The new lawsuit seeks about $3 billion in damages and an injunction to
curb Philip Morris' alleged illegal practices.

John H. Halloran Jr., a former Justice Department lawyer who is the
co-lead counsel for the plaintiffs, declined to comment on the suit.
But the 74-page complaint describes events starting in 1990 and as
recent as February 2000. It includes the names of several Philip
Morris officials who allegedly participated in these events. Meetings
at John F. Kennedy International Airport in New York and other events
in Belgium, Colombia, Ecuador, Holland, Panama, Switzerland and
Venezuela are detailed in the complaint.

Some of the most explosive charges in the lawsuit concern Philip
Morris' alleged relationship to drug dealers. The suit states that as
long ago as 1994 "court records that were available to the Philip
Morris defendants demonstrate that one of" the individuals the company
was selling cigarettes to "had actually told U.S. government
informants that he was involved in drug trafficking. Specifically, he
had told U.S. law enforcement agents that he was involved in the 'pool
system' of drug trafficking whereby he would combine his load of drugs
with those of other drug dealers into a single large shipment destined
for the United States."

The suit also states that this individual--who is not named in the
suit--told U.S. law enforcement officials about how the drug money was
laundered in the U.S. and gave the names of U.S. businesses to whom
the money was delivered, and that this information was available to
Philip Morris because it is in court records. "In spite of this fact,
the Philip Morris defendants continued to sell large volumes of
cigarettes to this individual so that he could smuggle them into
Colombia and use those sales to launder drug money," according to the
complaint.

Along the same line, the suit alleges that the Miami bank accounts of
some Philip Morris cigarette distributors were frozen in the early
1990s by U.S. law enforcement officials "because funds credited to
those accounts were laundered drug money. The freezing of these
accounts was well known to Philip Morris."

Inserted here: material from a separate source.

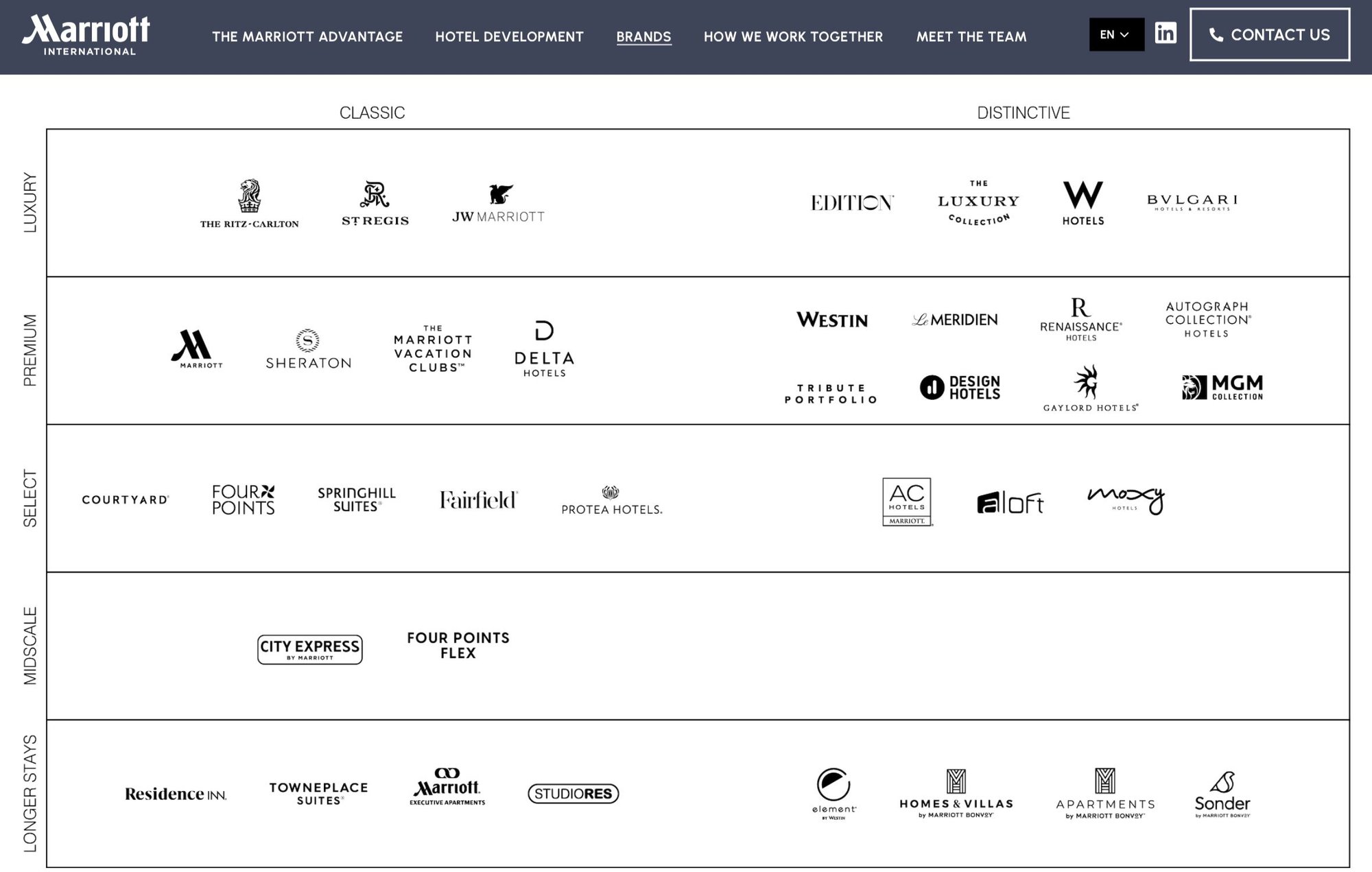Click the Marriott International home logo
The height and width of the screenshot is (872, 1372).
86,35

The suit also contends that Philip Morris employees "were personally
involved in the laundering of the proceeds of illicit narcotics sales.
Various employees of the Philip Morris defendants personally traveled
to Colombia and entered the country illegally, paying bribes to ensure
that their passports were not marked to reflect that they had entered
Colombia. These employees on multiple occasions received large volumes
of cash that they took into their personal possession or these
employees would be present when large volumes of cash were turned over
to the distributors with whom the Philip Morris employees were
traveling. These individuals would then smuggle the cash out of
Colombia and into Venezuela, with the cash ultimately being deposited
into the coffers of the Philip Morris defendants."

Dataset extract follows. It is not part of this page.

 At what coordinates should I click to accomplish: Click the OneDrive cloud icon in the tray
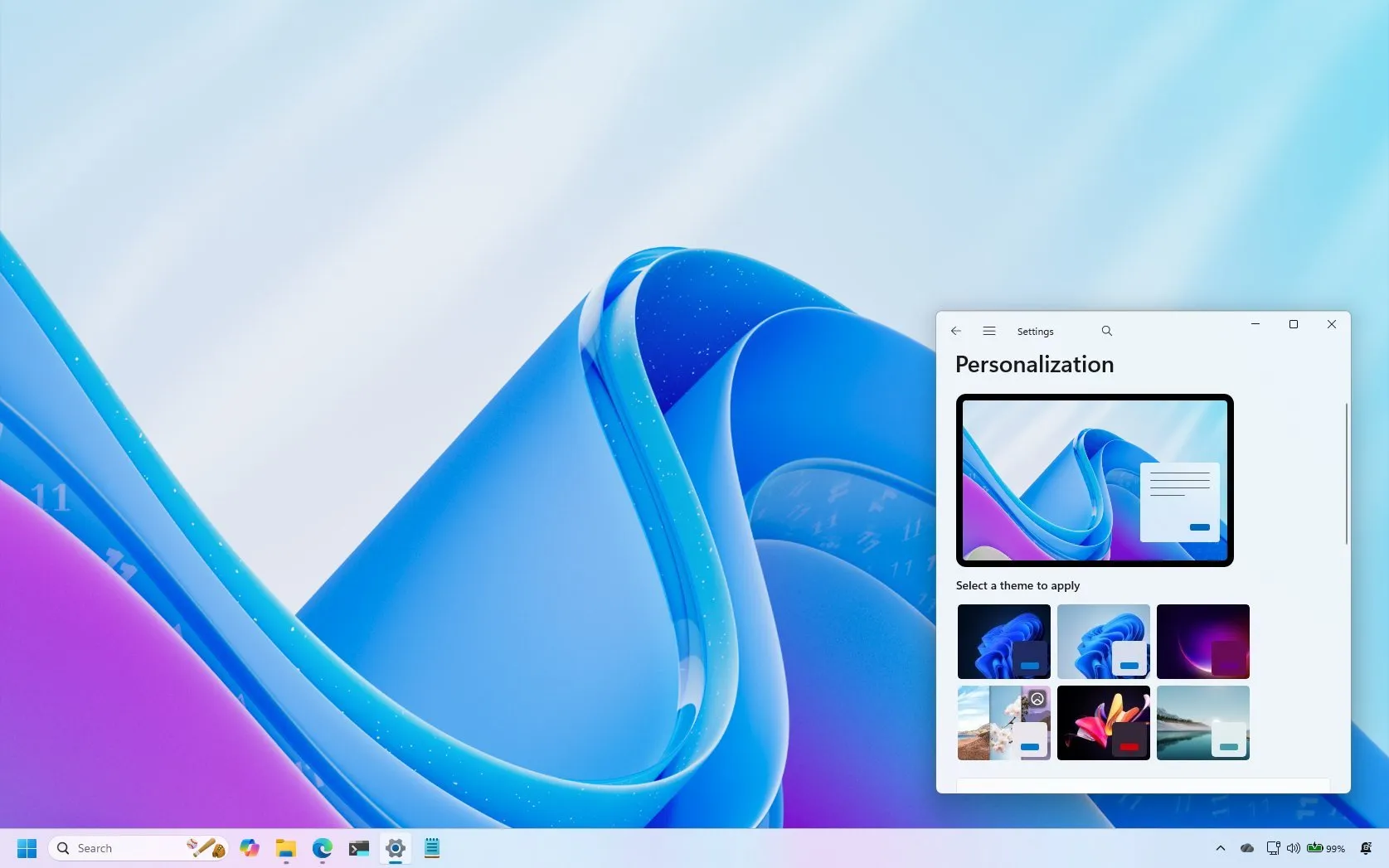(1246, 848)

The suit also accuses Philip Morris of:

* Selling cigarettes to smugglers or distributors who are known to
sell to smugglers.

* Shipping cigarettes designated for one port realizing that they will
be diverted to another port and then smuggled.

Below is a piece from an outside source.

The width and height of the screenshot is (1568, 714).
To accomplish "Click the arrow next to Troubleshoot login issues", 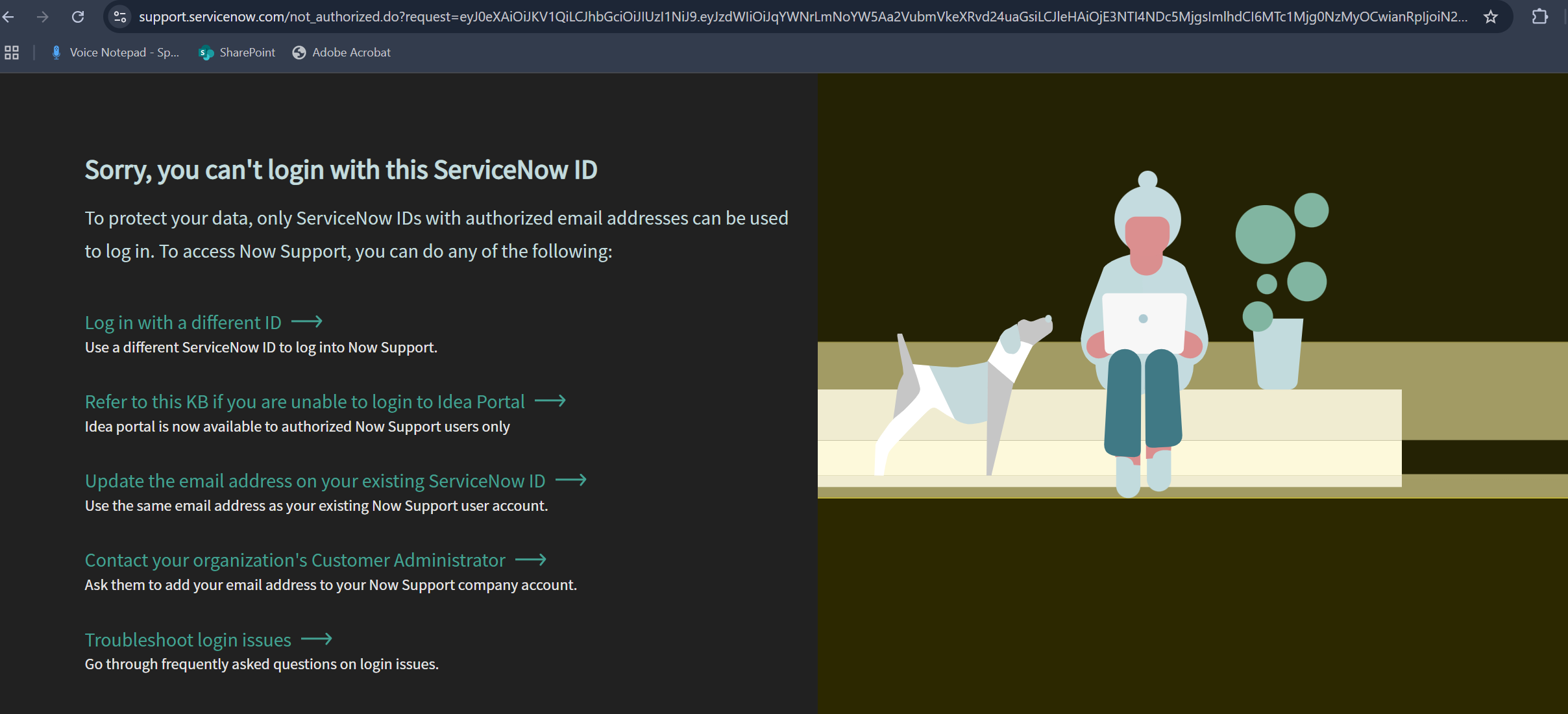I will (x=317, y=639).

* Creating false shipping documents to facilitate smuggling.

* Using Swiss bank accounts in an attempt to hide the proceeds of
cigarette smuggling and to protect smugglers from government
investigations.

Domestic cigarette companies in Colombia have complained for some time
that their market share was being undercut by sales of cigarettes by
international companies, such as Philip Morris and BAT, that had been
smuggled into their country.

Last June, at a U.S. Senate hearing, Fanny Kertzman, Colombia's
director general for taxes and customs, testified that 90% of the
cigarettes imported into that country was contraband.